Jon Hale, director of ESG research for the Americas at Chicago-based Morningstar Inc., said the proposed rule is so “shoddily constructed” that it’s unlikely to withstand legal scrutiny.
“It has significant implications for the retirement savings of millions of Americans, yet the DOL saw fit to allow only the shortest possible time for comment and now seeks to finalize it before the current administration gets tossed out of office,” Hale said. “In a normal process, such overwhelming opposition would send regulators back to the drawing board.”
The Labor Department’s decision to undermine ESG investing emerged after the White House called for a review of retirement plans' investments in the energy sector. It’s no secret that the fossil-fuel industry has been a critical supporter of Trump, who has called the globally accepted science behind global warming a “hoax.”
Investors have been increasing their bets on ESG, in part because they want to avoid polluters like Big Oil.

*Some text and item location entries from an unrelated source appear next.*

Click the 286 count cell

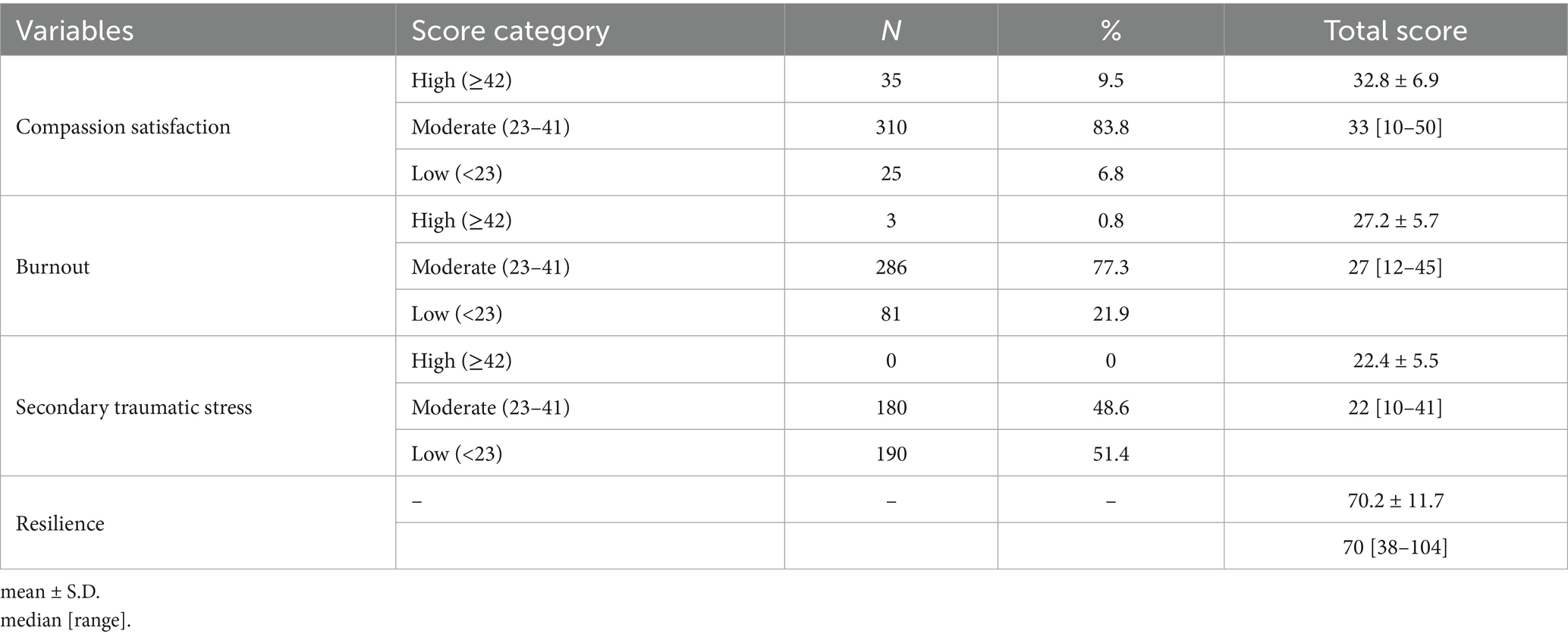coord(891,267)
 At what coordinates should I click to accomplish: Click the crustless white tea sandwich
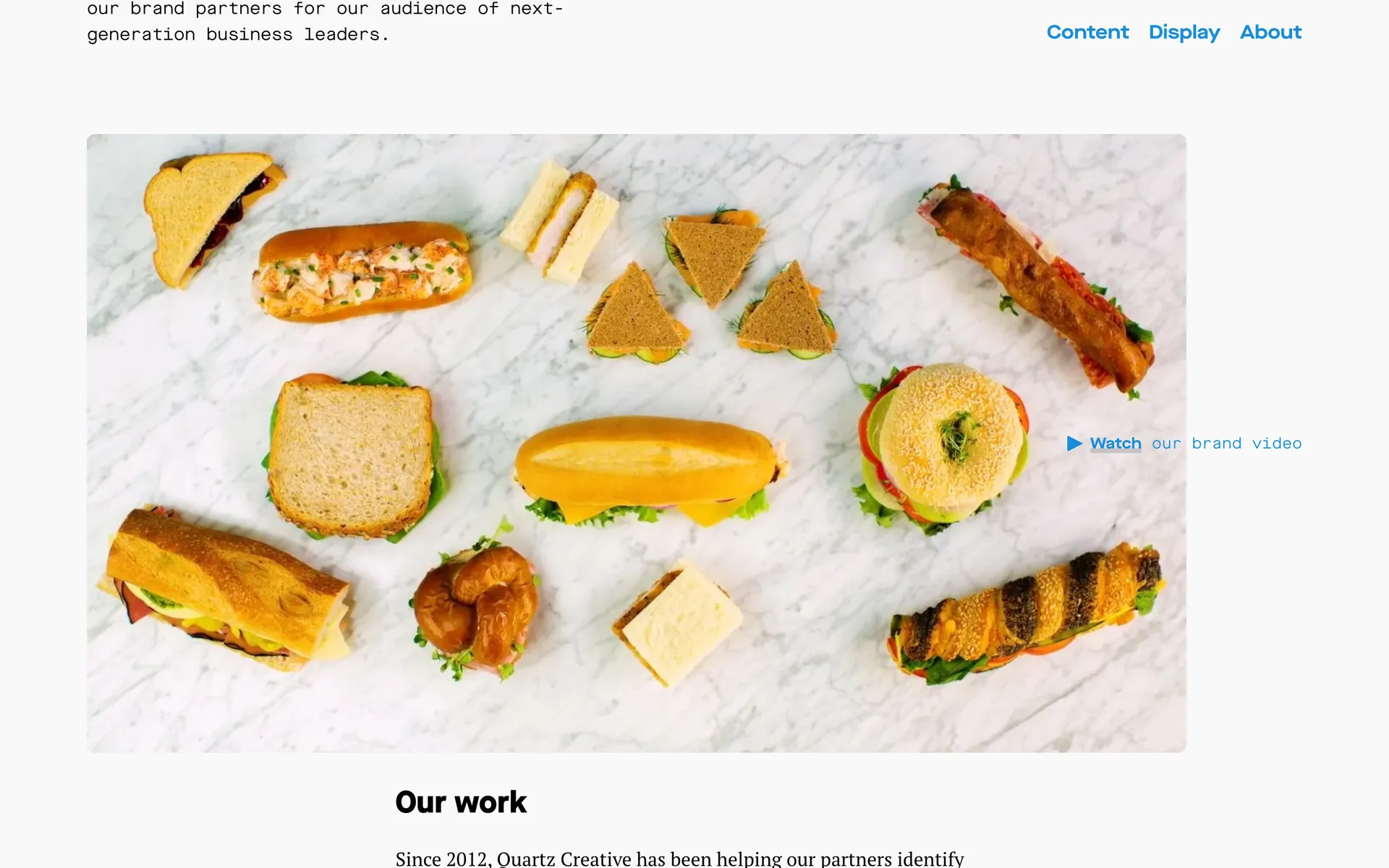(x=678, y=622)
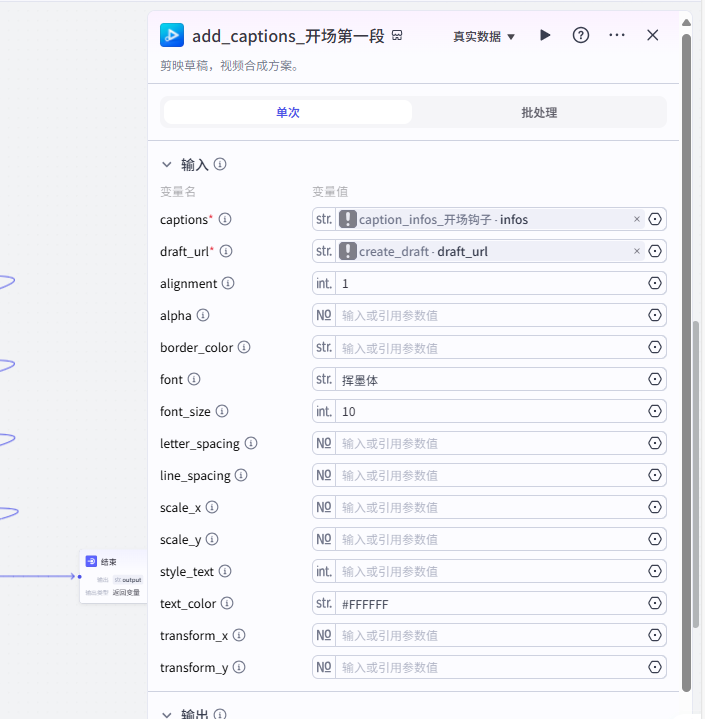Image resolution: width=705 pixels, height=719 pixels.
Task: Click the reference picker icon in text_color row
Action: (x=655, y=603)
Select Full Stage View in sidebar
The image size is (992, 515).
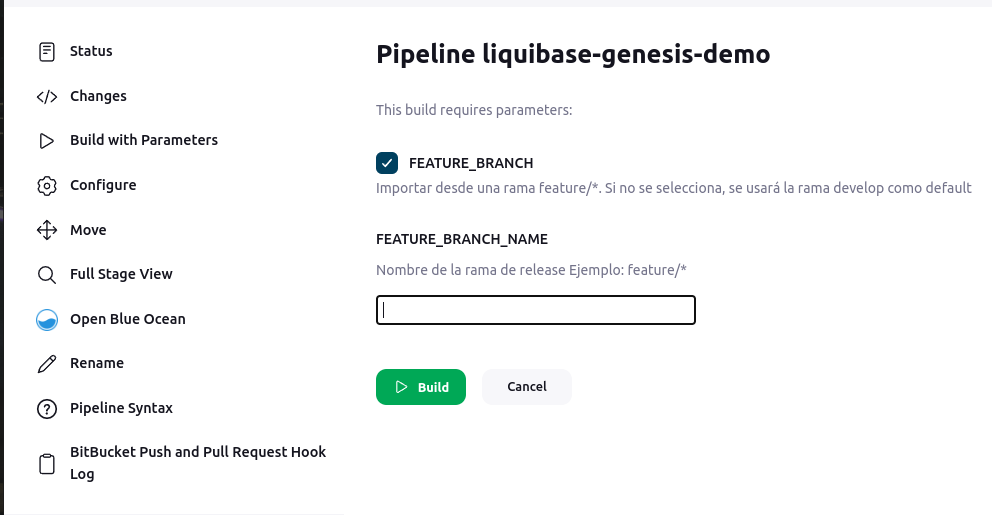tap(121, 275)
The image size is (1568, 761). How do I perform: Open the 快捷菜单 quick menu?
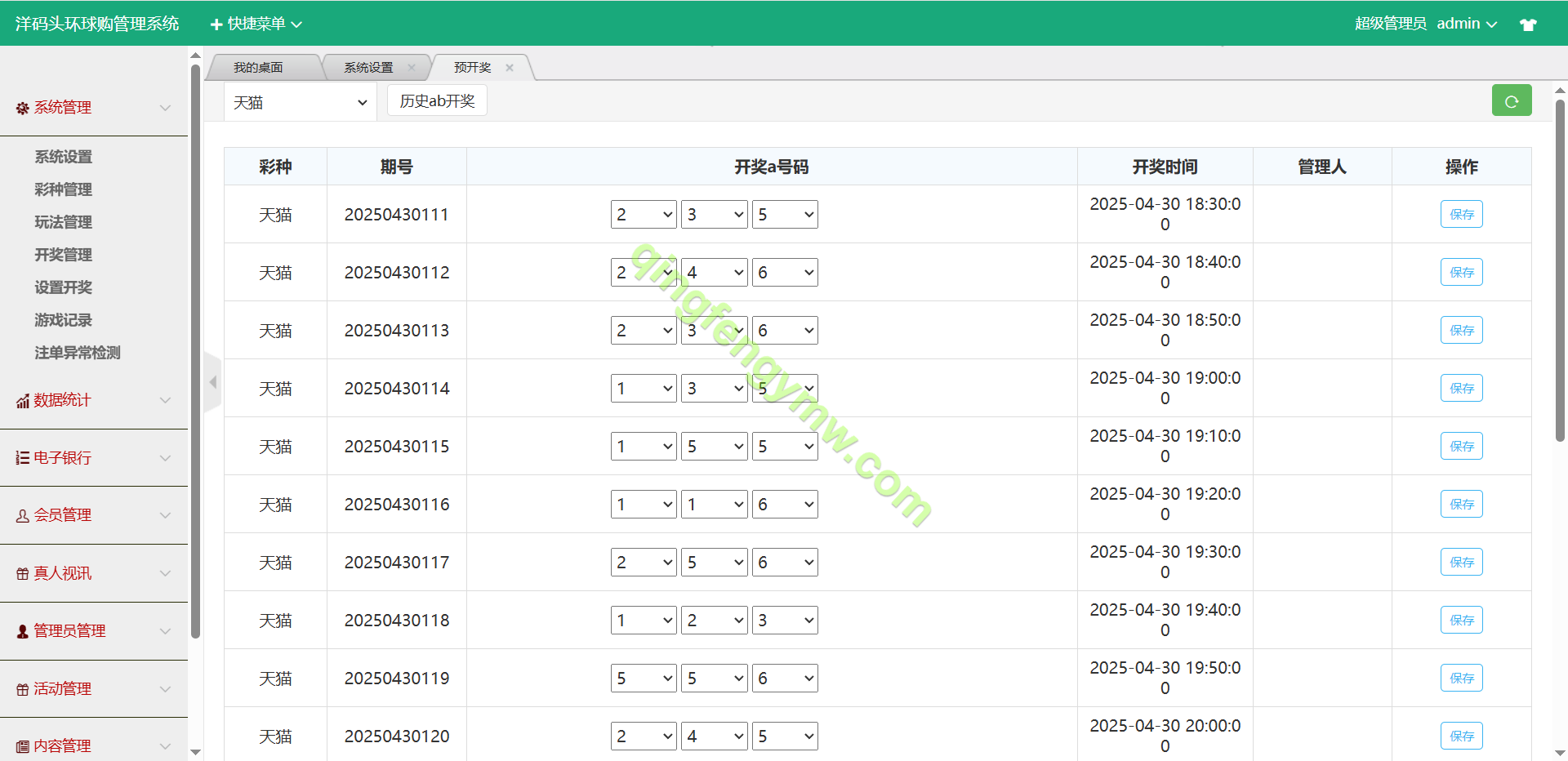tap(256, 24)
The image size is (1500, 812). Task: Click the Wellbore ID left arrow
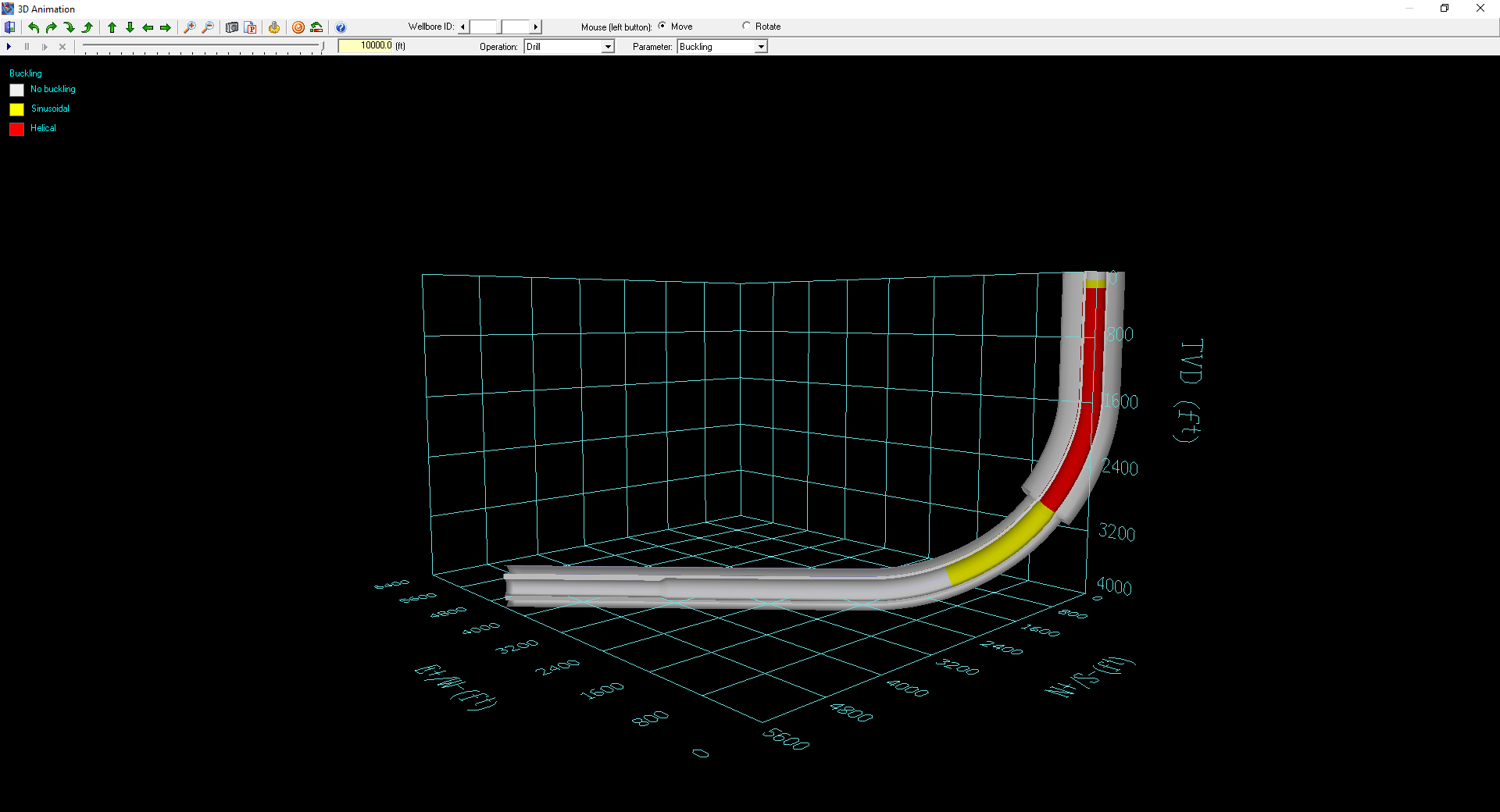pyautogui.click(x=463, y=27)
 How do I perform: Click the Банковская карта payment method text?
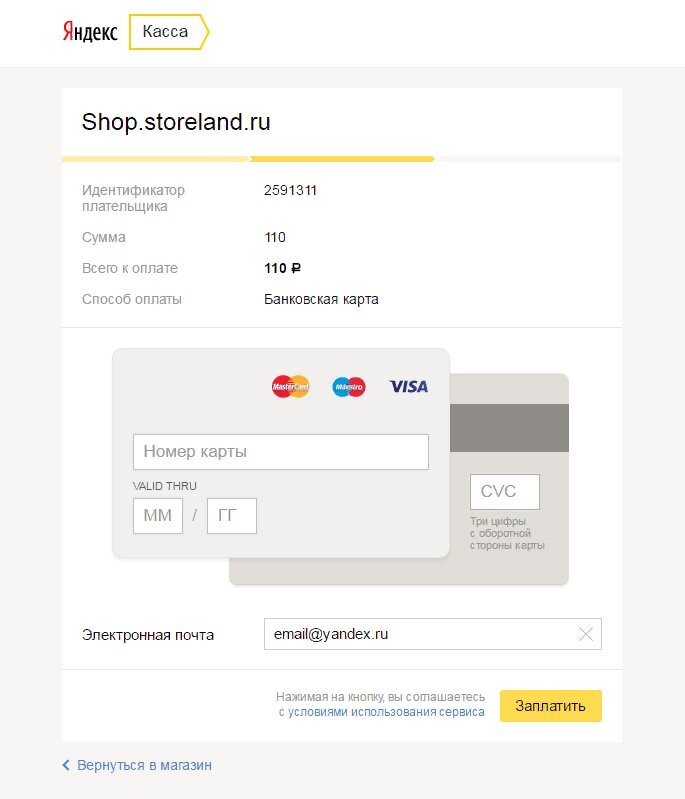321,299

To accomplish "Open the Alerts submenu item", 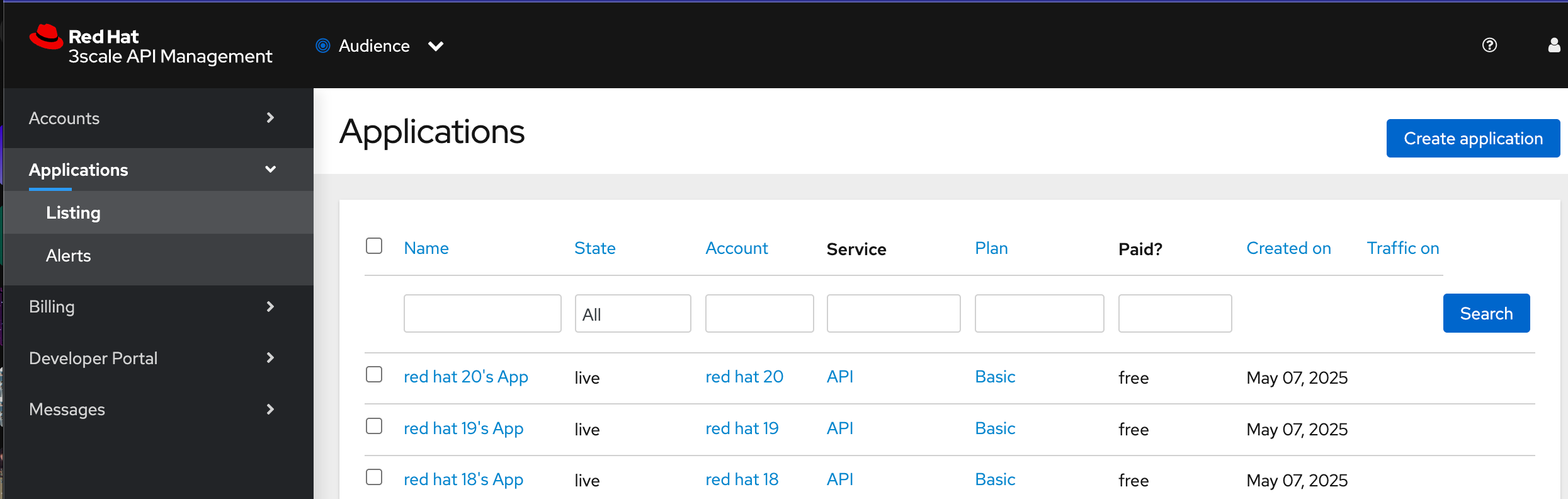I will 69,256.
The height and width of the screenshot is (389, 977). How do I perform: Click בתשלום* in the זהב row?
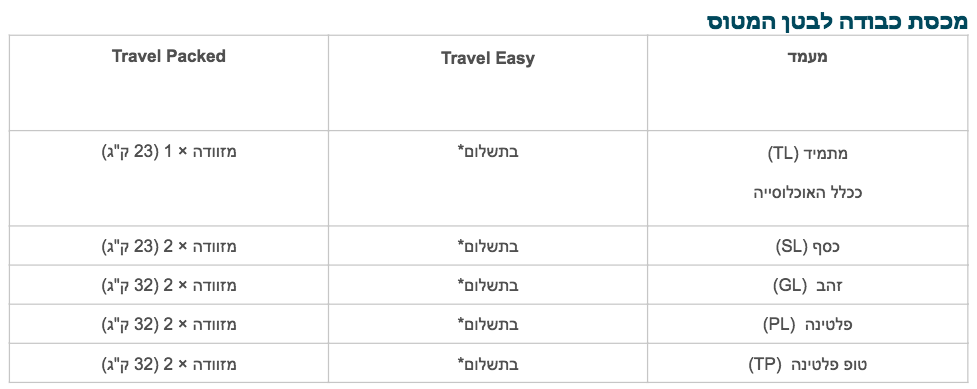(x=488, y=286)
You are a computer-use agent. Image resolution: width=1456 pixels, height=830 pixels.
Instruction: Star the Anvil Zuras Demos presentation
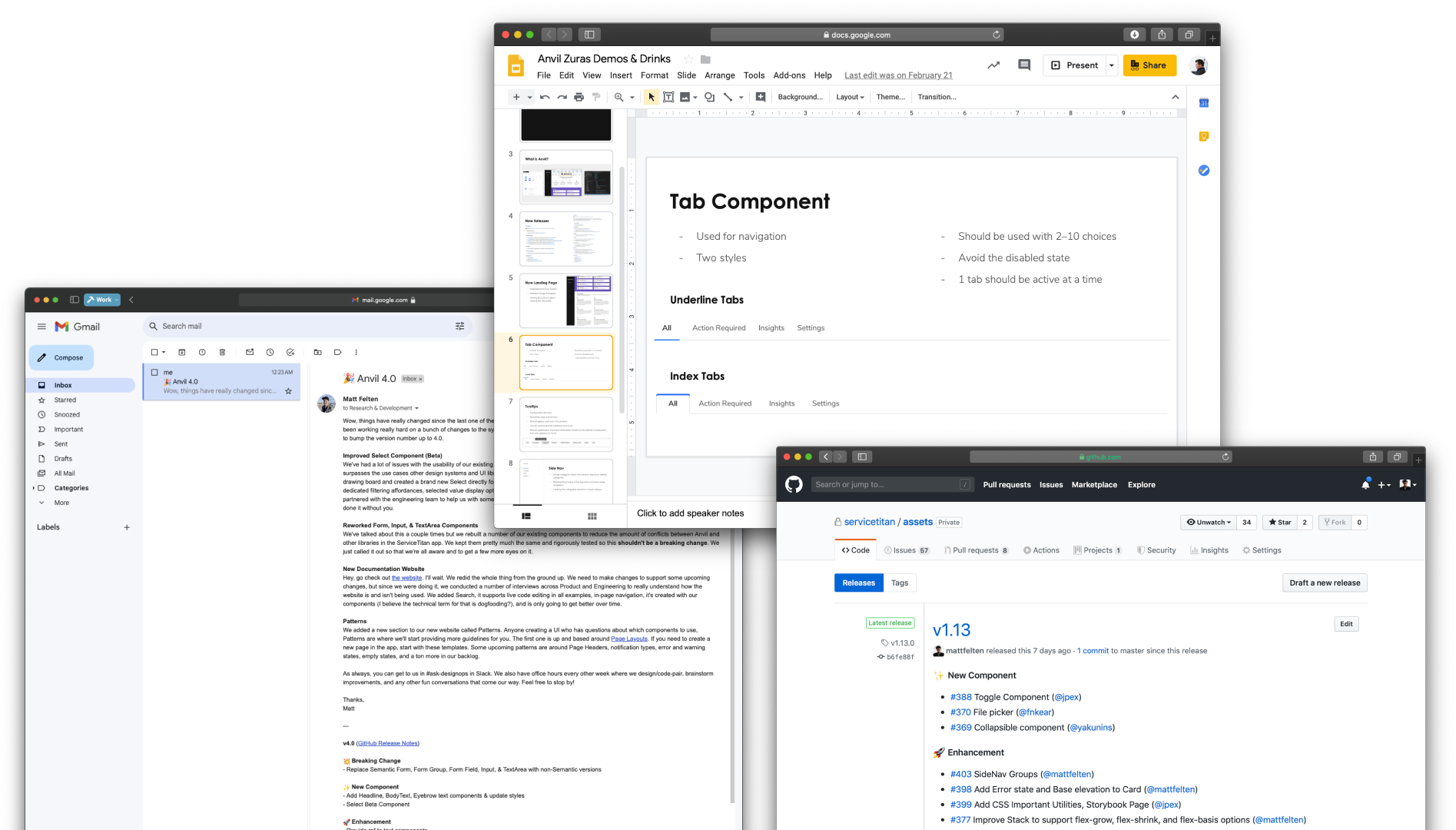[x=688, y=59]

About $20 billion flowed into ESG- and values-focused exchange-traded funds this year (as of Sept. 30), exceeding the calendar-year record of $9.2 billion set in 2019, data compiled by Bloomberg Intelligence show.
Climate change ranks right behind corruption among the biggest ESG-related concerns for investors, according to a survey of about 800 fund industry officials and consultants by RBC Global Asset Management.
But America lags behind the rest of the world when it comes to putting ESG to work financially. While 94 percent of respondents in Europe, 89 percent in Canada, and 72 percent in Asia said they have incorporated ESG into their investment approach, only 65 percent of US investors have done so.
Despite the growing global consensus that ESG makes financial sense, some 26 percent of American investors still think ESG-integrated portfolios will perform worse than non-ESG-integrated portfolios. Worldwide, only 16 percent of investors think that way.
The bottom line, Neuberger & Berman’s Bailey said, is “focusing on material ESG factors that have an economic impact on companies is directly aligned with the best interests of shareholders.”